Rencontres dans nos meilleurs thés de chine

Encuentros con nuestros mejores tés chinos

La huella de lo vivo, origen, identidad y terroir natural de los grandes tés Pu’erh

En nuestros tés, a veces encontrarás encuentros inesperados, fascinantes y sorprendentes…
Una semilla.
Un fragmento vegetal.
Incluso una sutil huella de lo vivo.

Lejos de ser defectos, estos elementos son señales valiosas.
Cuentan la historia de tés profundamente conectados con su entorno natural de origen.

Nuestras selecciones proceden de pequeñas producciones artesanales, de regiones remotas de China, a menudo difíciles de encontrar fuera del país y tradicionalmente no destinadas a la exportación.
Son tés auténticos, poco transformados, que conservan la memoria de su terroir.

Semillas de té, granos de maíz, memoria del terroir

En algunos Pu’erh, Liu Bao, tés de las Seis Castels o Liu An Cha, es posible encontrar:

  • semillas de té
  • semillas de girasol
  • incluso granos de maíz

Estos elementos provienen directamente de un entorno agrícola tradicional:

  • cultivos mixtos
  • jardines antiguos no industrializados
  • cercanía con cultivos alimentarios

En las zonas rurales chinas, el té crece dentro de un ecosistema vivo, no en monocultivo.

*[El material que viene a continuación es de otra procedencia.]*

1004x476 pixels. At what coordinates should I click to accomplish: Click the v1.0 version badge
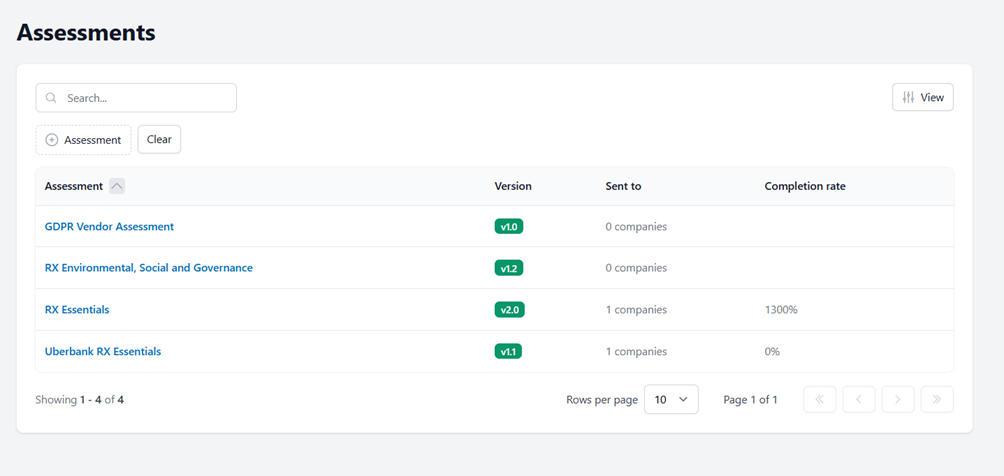tap(509, 227)
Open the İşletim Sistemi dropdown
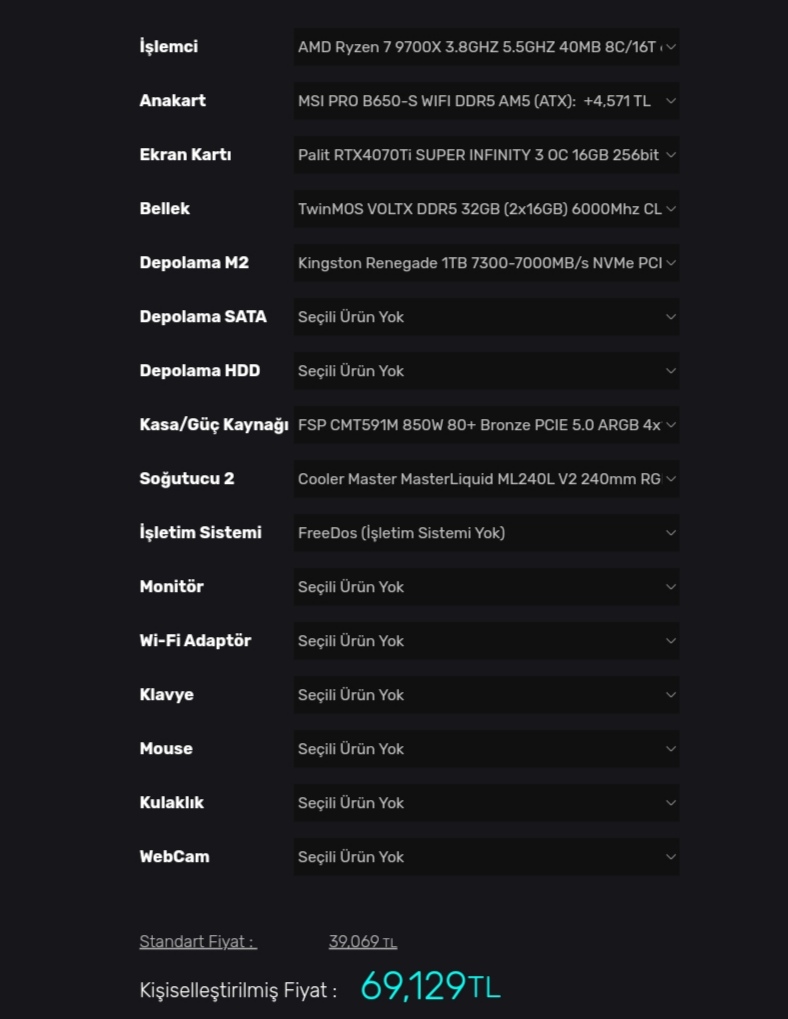Screen dimensions: 788x1019 pos(486,533)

Estas presencias reflejan una agricultura natural, donde el té coexiste con su entorno.

Piedras y fragmentos minerales — secado al sol

El té Pu’erh tradicional se seca al sol mediante un método ancestral.

Las hojas se extienden:

  • sobre esteras
  • sobre telas
  • o directamente sobre superficies naturales

En estas condiciones, es posible encontrar pequeñas piedras o fragmentos minerales.

Estas trazas son el resultado de un proceso natural, sin industrialización, donde el ser humano acompaña la naturaleza sin controlarla completamente.

Abejas, arañas — señales de un entorno vivo

En casos más raros, especialmente en tés antiguos, pueden aparecer restos de insectos:

  • abejas
  • arañas

Esto puede ocurrir:

  • durante el secado al aire libre
  • en el almacenamiento prolongado
  • en espacios abiertos (graneros, bodegas ventiladas, almacenamiento tradicional)

Esto confirma una realidad esencial: estos tés han evolucionado en un entorno real, vivo y no esterilizado.

Un té nacido del sol y del tiempo

Los grandes tés Pu’erh artesanales, tanto crudos (sheng) como fermentados (shou), son tés vivos:

  • secados al sol
  • transformados de forma artesanal
  • envejecidos durante años, incluso décadas

No son productos estáticos.
Respiran, evolucionan, se transforman.

Durante este proceso, el té interactúa constantemente con:

  • el aire
  • la humedad
  • los microorganismos
  • su entorno natural

Una belleza libre y auténtica

Nuestros tés envejecidos presentan una estética natural, lejos de los estándares industriales.

Cada torta es única.
Cada textura cuenta una historia.

Lo que podría parecer una irregularidad es en realidad una firma:

 La de un té no filtrado, no estandarizado, no corregido.

Comprender sin idealizar

Es fundamental diferenciar entre elementos naturales y elementos indeseables.

✔️ Natural y sin impacto (tras enjuagar el té)
(se recomienda siempre enjuagar el té 2 veces antes de la infusión)

  • tallos y fibras
  • semillas o fragmentos vegetales
  • trazas del entorno

⚠️ No recomendable

  • plástico
  • residuos de materiales sintéticos de transporte

👉 Un té tradicional es vivo, pero debe mantenerse puro.

La nobleza de lo real

Estas trazas recuerdan una verdad esencial:

El Pu’erh y el Liu An Cha no son productos industriales, sino materias vivas.

Son el resultado de:

  • un terroir
  • un clima
  • un saber hacer ancestral
  • y el paso del tiempo

Una experiencia más allá de la degustación

Beber un gran Pu’erh de estas producciones raras es aceptar una relación más directa con la realidad.

Es descubrir un té que no ha sido transformado para agradar, sino para existir.

Una hoja.
Un suelo.
Un clima.

Un fragmento de la China rural.

Un instante suspendido entre tierra, sol y tiempo.